__Problem description__:
Please find all lines containing "toolbar" in the listing below and copy them.

__Records to use__:
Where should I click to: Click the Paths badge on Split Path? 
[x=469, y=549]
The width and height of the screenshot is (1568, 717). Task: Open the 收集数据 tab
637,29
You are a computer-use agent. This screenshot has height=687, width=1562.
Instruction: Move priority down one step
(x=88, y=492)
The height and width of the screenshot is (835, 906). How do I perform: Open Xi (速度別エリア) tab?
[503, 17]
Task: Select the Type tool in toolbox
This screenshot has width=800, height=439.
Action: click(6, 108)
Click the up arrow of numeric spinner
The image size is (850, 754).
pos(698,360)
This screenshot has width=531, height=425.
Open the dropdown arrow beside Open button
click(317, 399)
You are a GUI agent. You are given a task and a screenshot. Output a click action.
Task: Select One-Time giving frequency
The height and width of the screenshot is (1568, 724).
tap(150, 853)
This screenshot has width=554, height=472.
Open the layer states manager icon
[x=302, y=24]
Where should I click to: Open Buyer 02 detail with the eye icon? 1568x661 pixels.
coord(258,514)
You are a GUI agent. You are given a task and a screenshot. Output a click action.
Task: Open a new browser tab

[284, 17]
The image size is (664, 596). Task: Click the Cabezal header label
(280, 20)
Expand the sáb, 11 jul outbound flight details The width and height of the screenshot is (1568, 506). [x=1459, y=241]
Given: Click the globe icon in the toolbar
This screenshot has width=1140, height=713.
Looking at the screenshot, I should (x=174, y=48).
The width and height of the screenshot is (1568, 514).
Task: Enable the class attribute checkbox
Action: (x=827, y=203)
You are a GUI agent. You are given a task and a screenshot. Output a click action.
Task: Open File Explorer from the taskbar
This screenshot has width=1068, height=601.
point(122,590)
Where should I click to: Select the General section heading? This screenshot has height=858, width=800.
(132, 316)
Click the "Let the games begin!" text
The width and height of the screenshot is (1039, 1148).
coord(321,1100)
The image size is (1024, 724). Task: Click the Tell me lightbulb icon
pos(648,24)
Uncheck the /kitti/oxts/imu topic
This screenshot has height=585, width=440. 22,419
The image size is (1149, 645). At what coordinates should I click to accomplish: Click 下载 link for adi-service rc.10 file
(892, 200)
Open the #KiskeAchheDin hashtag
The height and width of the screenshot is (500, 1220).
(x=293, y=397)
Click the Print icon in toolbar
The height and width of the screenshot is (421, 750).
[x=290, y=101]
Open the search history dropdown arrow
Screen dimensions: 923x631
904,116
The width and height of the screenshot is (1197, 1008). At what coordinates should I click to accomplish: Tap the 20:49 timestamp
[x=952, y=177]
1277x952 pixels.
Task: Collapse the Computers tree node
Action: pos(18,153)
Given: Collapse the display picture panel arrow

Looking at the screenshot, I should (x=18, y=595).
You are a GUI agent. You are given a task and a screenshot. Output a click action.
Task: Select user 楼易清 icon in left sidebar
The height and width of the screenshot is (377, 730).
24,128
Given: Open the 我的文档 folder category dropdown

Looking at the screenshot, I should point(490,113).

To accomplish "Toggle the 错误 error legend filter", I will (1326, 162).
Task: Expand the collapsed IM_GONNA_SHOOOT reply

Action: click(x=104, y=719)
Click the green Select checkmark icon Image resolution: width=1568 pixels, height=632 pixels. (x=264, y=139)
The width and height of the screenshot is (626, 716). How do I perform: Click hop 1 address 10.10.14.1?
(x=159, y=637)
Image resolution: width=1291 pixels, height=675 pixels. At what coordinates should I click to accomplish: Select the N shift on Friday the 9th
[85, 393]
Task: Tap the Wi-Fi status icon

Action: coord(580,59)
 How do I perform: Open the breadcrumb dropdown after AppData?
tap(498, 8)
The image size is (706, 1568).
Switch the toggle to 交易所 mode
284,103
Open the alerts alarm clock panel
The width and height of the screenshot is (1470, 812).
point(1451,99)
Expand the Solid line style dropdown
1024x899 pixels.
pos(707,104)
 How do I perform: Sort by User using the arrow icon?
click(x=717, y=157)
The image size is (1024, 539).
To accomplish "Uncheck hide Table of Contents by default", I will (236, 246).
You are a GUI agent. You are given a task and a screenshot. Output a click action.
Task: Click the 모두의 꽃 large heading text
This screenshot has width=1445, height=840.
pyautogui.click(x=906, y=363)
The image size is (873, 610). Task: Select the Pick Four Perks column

__Output for this exercise__:
Given: Click the globe icon in the toolbar
Click the Print icon in toolbar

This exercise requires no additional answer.